AI-related investment was one of the key drivers of U.S. economic resilience in 2025, showing up primarily in business equipment spending and intellectual property investment. The World Bank notes that equity market buoyancy has been heavily influenced by expectations of AI-related gains. However, the report also warns that these valuations may be stretched, creating risk of sudden corrections. For the financial infrastructure sector, the AI investment cycle has a dual significance: it is funding the development of AI-native approaches to compliance, transaction monitoring, and platform operations (as seen in Solaris’s pivot), while also supporting the broader technology spending environment that keeps demand for cloud infrastructure, API services, and data processing elevated. A correction in AI-related equities could simultaneously tighten funding conditions for AI-native banking startups and reduce the broader technology investment that supports infrastructure demand.
What does the oil price forecast mean for cross-border payments?
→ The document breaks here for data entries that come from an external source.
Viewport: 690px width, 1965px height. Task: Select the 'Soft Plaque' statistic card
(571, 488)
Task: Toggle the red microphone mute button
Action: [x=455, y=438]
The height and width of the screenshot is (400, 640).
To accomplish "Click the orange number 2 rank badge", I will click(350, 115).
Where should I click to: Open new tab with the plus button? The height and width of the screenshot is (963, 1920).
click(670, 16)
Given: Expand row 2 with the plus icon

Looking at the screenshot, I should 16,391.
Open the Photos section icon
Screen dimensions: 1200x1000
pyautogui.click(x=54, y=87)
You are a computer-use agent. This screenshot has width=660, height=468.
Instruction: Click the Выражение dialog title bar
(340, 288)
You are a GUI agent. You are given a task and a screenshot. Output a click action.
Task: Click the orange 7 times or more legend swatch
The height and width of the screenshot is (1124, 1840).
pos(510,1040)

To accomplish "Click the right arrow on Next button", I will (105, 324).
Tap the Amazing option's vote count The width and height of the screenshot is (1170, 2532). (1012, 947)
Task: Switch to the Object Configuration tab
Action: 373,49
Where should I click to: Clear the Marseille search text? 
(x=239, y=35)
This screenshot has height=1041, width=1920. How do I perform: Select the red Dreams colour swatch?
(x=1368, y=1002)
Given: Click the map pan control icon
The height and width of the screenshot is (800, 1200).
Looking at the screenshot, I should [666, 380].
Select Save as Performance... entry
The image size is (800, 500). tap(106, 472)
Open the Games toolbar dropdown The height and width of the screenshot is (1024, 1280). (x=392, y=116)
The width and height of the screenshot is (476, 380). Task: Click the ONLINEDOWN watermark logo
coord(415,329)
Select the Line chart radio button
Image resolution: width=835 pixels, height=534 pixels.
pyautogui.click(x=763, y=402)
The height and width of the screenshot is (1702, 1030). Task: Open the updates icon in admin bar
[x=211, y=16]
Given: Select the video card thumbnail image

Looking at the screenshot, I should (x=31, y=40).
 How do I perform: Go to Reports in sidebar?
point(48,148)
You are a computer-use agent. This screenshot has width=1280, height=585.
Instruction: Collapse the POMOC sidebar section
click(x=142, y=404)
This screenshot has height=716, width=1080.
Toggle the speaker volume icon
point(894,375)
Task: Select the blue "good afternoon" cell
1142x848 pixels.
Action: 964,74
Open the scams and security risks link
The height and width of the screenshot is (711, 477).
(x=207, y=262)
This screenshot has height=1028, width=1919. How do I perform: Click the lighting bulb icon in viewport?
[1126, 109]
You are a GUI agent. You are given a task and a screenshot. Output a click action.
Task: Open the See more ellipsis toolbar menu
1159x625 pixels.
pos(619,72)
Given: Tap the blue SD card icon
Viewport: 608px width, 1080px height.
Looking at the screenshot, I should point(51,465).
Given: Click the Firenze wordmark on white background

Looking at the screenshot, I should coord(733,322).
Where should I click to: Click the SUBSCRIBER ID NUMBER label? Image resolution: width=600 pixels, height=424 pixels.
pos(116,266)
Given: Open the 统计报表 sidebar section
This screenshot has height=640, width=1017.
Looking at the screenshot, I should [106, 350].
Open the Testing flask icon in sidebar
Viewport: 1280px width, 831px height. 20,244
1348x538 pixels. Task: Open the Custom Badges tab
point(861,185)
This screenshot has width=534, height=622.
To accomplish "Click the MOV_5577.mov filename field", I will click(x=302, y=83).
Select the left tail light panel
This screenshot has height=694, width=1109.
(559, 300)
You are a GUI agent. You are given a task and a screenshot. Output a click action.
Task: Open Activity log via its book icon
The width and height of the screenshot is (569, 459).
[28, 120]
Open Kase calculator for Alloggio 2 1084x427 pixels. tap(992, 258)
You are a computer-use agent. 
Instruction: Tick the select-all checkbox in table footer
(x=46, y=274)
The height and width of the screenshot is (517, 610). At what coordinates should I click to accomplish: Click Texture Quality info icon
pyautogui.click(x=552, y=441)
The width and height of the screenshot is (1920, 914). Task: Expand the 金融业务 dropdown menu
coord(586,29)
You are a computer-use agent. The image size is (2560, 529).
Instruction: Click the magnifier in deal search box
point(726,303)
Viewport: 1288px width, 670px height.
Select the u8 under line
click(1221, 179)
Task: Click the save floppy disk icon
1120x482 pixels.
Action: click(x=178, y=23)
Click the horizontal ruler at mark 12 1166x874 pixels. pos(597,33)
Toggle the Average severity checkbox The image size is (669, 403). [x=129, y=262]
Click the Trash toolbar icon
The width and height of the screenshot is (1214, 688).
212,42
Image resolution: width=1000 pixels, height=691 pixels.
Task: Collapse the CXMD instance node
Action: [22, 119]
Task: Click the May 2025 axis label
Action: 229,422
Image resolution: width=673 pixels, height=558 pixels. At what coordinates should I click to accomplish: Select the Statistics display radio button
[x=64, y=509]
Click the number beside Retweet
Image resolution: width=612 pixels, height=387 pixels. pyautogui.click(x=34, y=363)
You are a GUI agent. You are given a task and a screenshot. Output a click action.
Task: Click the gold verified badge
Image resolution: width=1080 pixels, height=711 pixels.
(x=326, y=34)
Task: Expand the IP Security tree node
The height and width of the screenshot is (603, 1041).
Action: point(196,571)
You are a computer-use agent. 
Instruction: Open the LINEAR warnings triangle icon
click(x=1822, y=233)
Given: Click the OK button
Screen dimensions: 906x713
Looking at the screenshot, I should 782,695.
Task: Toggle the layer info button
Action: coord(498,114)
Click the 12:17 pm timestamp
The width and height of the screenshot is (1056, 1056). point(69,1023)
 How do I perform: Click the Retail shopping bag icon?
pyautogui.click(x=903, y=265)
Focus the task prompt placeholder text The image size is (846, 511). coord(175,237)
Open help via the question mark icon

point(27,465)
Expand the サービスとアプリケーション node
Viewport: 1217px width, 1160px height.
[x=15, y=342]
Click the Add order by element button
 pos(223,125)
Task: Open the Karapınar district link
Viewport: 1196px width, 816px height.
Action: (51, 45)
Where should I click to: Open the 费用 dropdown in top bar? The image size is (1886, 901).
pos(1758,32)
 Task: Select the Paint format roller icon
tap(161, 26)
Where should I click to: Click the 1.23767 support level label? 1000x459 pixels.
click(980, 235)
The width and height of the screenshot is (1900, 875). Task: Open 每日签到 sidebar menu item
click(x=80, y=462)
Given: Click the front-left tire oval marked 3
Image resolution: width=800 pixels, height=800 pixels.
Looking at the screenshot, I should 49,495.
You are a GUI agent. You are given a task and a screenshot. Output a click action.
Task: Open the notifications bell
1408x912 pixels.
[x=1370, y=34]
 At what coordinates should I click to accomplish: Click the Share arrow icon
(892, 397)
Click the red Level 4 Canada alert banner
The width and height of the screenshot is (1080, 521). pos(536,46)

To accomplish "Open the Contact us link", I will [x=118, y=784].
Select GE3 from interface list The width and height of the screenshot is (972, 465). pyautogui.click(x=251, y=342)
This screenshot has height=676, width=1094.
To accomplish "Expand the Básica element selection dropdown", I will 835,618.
Oil prices directly affect cross-border payment volumes and values because energy trade represents one of the largest categories of international transactions. A decline from $69 to $60 per barrel reduces the dollar value of each oil transaction — even if the physical volume of oil traded remains constant. For payment infrastructure providers that earn revenue as a percentage of transaction value, this represents a direct revenue headwind. Additionally, lower oil prices reduce government revenues in oil-exporting economies (many of which are EMDEs), potentially affecting their capacity to invest in financial infrastructure modernisation and open banking implementation.
Why is euro area growth decelerating in 2026 despite inflation falling?
The euro area’s growth deceleration from 1.4 percent in 2025 to 0.9 percent in 2026 is driven primarily by the intensification of tariff impacts and the reversal of front-loading effects that temporarily boosted exports. The 2025 figure was flattered by accelerated shipments ahead of U.S. tariff increases; as that tailwind fades and the actual trade costs take effect, export growth will slow. Falling inflation is a necessary but not sufficient condition for growth — it enables further ECB rate cuts, which will support domestic demand with a lag, but cannot offset the external demand shock from reduced trade volumes in the near term. The World Bank projects a recovery to 1.2 percent in 2027 as defence and infrastructure spending in large member states provides a new demand impulse.
Where can I read the full World Bank report?
The full January 2026 Global Economic Prospects report, along with the Global Monthly summary, regional annexes, commodity market analysis, and the special focus on fiscal rules in EMDEs, is available free of charge on the World Bank’s economic monitoring page. The Prospects Group also maintains a database of historical growth forecasts and revisions that is valuable for tracking how the institution’s outlook has evolved over time.
MyValue Solutions is an independent publication. This analysis is based on publicly available data from the World Bank Group’s January 2026 Global Economic Prospects report and Global Monthly. We are not affiliated with the World Bank, any government institution, or any company mentioned in this article. This content represents our editorial assessment and should not be construed as investment or financial advice.